Another Total project, called SPRINGS (Subsea PRocess and INjection Gear for Seawater), is working on a subsea seawater injection system, which would enable removal of the need for water injection flowlines from the topside facilities. This would “save a massive amount of money,” Garnaud says. It’s about simplicity, “simplifying the SURF (subsea umbilicals, flowlines and risers) package,” he says. And it’s also about subsea technology cost reduction, which has been a strong focus for Total since before 2014.

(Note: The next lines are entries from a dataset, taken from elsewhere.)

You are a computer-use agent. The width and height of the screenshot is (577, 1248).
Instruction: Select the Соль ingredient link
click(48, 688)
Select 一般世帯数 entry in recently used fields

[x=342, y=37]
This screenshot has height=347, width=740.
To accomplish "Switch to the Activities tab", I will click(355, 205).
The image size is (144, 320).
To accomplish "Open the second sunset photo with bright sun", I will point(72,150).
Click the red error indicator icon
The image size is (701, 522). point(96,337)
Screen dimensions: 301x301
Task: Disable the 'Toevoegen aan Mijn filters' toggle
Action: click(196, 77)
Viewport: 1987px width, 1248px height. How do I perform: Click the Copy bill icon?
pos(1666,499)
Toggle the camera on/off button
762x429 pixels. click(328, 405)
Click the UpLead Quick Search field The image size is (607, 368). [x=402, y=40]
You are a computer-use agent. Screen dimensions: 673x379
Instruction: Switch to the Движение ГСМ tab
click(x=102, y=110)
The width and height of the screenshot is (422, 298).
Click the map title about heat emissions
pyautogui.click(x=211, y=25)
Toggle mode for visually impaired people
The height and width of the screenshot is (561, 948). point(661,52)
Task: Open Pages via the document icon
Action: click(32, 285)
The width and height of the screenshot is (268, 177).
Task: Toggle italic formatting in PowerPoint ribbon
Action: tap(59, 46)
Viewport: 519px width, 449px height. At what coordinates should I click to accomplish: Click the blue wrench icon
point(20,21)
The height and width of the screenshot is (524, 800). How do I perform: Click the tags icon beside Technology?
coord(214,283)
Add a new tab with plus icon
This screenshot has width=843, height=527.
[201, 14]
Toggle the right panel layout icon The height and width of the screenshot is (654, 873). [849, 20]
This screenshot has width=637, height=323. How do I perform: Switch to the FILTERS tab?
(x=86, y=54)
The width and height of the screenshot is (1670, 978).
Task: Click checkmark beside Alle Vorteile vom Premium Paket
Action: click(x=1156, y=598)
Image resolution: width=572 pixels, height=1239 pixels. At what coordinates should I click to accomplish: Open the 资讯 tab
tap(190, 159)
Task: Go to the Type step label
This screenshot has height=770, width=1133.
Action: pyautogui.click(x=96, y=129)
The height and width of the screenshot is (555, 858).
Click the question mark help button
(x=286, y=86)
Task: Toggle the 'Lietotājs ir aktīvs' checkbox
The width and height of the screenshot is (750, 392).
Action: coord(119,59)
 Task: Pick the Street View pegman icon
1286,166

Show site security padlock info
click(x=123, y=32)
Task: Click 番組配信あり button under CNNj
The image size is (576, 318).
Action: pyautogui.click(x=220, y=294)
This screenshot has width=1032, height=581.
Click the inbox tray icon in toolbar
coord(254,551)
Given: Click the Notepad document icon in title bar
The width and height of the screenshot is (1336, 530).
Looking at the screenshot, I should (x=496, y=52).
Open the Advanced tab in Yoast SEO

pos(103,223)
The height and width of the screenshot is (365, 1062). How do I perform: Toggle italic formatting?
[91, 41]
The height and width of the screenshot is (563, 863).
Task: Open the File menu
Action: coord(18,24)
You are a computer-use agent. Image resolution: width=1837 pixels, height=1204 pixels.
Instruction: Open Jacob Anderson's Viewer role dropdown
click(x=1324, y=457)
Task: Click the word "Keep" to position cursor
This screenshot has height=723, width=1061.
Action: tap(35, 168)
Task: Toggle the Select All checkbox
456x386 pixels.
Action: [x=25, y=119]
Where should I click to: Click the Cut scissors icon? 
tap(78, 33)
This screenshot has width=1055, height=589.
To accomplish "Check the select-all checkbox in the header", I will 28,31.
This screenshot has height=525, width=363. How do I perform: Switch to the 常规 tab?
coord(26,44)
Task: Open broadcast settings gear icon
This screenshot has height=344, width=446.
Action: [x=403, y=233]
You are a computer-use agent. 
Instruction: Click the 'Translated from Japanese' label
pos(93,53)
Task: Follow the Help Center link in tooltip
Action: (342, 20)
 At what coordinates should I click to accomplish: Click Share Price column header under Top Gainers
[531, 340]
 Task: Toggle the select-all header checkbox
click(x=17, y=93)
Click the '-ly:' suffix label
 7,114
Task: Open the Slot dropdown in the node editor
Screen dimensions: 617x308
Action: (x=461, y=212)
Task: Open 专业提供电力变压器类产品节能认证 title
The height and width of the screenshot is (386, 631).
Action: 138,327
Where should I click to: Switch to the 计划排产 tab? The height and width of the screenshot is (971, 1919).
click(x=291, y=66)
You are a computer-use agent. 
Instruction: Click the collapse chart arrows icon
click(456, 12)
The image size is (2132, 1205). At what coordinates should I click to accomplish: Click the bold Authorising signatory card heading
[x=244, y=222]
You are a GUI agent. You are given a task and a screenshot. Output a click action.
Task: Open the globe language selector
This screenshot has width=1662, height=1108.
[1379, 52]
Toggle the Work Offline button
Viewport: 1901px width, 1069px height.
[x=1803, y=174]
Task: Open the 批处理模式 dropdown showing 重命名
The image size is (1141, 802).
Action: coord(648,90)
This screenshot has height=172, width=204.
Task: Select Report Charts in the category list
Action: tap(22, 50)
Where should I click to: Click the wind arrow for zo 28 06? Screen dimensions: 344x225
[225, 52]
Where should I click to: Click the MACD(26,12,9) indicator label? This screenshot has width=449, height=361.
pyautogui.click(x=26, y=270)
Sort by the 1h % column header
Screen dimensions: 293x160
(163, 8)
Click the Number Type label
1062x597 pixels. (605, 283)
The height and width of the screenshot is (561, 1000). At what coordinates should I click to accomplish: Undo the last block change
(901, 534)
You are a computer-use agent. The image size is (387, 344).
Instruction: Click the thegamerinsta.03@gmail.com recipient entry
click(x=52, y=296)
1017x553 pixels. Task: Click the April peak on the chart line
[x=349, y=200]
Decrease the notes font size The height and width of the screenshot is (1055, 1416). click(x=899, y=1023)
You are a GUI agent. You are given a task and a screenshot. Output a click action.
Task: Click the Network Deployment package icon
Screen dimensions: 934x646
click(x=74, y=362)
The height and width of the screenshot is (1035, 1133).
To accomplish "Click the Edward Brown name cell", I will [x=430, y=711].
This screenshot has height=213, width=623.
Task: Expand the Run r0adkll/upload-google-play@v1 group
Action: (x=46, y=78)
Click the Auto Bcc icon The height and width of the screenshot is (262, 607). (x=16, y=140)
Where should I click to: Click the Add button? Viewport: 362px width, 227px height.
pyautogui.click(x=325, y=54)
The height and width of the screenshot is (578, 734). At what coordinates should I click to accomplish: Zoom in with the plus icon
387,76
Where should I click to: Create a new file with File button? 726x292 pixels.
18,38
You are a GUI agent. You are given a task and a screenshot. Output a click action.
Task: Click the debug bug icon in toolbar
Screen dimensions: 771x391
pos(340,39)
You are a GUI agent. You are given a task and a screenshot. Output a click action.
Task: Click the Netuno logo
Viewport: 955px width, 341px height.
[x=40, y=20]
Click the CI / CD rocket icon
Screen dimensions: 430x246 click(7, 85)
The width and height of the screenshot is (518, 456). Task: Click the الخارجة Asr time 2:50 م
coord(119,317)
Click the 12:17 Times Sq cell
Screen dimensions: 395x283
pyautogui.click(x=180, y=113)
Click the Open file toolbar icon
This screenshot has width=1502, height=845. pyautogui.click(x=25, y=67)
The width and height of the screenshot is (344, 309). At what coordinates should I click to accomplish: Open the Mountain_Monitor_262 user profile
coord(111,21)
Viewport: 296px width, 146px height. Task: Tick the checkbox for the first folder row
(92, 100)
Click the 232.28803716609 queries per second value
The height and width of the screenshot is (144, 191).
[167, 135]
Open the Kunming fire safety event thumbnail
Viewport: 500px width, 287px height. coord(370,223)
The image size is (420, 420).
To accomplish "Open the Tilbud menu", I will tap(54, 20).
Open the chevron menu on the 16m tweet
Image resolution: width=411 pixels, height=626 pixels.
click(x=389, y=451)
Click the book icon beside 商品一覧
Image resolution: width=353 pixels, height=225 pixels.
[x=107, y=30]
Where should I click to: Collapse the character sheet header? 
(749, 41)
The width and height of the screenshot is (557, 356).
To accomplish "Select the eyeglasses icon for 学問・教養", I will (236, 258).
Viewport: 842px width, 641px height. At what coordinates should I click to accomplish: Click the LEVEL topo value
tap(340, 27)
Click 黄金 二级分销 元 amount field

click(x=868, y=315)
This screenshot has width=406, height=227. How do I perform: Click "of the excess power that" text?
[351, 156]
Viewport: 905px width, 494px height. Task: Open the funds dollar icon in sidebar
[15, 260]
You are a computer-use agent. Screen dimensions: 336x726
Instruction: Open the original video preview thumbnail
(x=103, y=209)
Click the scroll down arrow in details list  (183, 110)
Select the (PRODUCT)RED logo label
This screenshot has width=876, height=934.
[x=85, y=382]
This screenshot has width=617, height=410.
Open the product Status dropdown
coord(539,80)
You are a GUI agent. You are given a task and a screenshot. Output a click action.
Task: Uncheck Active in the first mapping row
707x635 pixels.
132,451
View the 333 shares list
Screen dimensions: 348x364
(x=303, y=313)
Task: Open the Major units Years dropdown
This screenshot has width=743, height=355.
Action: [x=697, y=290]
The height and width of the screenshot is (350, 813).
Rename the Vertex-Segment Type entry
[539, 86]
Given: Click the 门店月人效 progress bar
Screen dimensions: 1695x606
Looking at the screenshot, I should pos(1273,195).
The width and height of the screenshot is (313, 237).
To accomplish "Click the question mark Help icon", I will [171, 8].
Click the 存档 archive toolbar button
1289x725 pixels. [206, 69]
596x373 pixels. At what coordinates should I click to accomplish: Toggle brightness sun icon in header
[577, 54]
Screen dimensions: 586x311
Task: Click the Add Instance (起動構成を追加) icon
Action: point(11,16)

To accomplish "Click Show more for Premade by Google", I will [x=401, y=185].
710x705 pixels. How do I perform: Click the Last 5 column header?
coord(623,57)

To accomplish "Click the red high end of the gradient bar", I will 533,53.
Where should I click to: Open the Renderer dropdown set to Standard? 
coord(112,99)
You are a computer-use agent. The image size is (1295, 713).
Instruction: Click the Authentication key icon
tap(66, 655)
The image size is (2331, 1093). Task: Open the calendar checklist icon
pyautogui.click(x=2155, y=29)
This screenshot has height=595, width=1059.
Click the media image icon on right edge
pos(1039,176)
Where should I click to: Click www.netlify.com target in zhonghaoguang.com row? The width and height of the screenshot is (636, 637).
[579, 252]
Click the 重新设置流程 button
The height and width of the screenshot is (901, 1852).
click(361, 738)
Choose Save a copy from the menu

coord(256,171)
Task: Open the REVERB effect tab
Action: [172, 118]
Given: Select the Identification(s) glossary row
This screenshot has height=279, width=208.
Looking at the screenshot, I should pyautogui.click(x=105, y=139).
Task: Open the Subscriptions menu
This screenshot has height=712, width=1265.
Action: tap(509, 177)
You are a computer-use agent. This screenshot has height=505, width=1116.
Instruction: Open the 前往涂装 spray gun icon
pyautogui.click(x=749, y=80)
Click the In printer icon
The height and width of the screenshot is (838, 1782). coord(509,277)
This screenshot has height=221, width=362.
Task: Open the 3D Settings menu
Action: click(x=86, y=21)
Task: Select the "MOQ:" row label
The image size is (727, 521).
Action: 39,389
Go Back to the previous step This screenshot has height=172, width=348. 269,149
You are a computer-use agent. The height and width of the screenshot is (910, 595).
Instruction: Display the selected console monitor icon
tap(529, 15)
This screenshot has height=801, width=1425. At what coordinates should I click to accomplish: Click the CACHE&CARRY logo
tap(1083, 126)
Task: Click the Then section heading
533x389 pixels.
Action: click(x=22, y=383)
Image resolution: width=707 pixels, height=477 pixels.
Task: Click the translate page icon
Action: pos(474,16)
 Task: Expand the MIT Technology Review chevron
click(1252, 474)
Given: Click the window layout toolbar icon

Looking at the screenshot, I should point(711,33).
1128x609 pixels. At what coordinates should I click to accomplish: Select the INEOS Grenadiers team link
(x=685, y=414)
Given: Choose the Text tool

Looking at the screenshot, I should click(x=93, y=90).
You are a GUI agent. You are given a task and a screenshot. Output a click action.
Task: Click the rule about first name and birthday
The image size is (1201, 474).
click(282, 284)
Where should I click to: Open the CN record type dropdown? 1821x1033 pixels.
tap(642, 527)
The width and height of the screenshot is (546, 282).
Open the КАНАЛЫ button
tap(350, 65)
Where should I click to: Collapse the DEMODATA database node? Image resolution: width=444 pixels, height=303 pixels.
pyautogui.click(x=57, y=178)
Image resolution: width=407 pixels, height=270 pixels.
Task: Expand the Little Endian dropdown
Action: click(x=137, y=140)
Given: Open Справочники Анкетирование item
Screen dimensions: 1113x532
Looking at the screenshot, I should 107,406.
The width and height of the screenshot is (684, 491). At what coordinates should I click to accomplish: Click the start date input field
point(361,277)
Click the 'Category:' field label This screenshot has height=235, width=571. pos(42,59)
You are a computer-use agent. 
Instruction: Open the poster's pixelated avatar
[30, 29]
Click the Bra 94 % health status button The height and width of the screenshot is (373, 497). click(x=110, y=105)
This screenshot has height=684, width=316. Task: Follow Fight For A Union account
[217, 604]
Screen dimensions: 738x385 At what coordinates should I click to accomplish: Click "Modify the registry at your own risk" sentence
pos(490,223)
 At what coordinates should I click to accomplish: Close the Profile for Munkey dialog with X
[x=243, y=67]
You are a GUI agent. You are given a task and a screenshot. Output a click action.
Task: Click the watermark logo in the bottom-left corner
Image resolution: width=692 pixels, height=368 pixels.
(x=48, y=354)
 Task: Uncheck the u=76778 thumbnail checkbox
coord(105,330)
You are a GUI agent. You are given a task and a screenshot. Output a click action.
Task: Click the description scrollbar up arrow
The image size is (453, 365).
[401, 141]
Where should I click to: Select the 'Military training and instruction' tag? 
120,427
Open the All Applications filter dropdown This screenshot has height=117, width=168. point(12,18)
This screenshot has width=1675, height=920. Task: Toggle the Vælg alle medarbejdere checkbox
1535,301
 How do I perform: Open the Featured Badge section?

But, it’s still early days and that’s largely due to needing more suppliers that are able to offer this equipment – and compete on tenders. “What is not really available today is the full range of demonstrators for valve control, actuators, the various pressure wrenches for the valves,” Garnaud says. “What’s also missing for real projects is competition among the technology providers. All of the major subsea suppliers, FMC Technologies, GE Oil & Gas, etc., are working on the subject but none of them has a full range of equipment today. What’s important for us from now on is to promote competition in the technology so that, from 2017 on, we are able to launch tenders for full electric control of subsea assets.”

While within Total there is an understanding of the benefits of this technology for deep offshore projects, the challenge will be persuading partners to embrace it as well. Even so, there’s a strong trend towards all-electric across the industry, Garnaud says, following on from moves already made by the likes of the aeronautical industry – Concorde had first electric controls partially replacing hydraulics back in 1969, he says. In fact, the linear actuators on the eDHSV have been derived from aerospace, he says.

“Today, there’s no question about electric control as being tomorrow’s subsea control technology,” Garnaud says.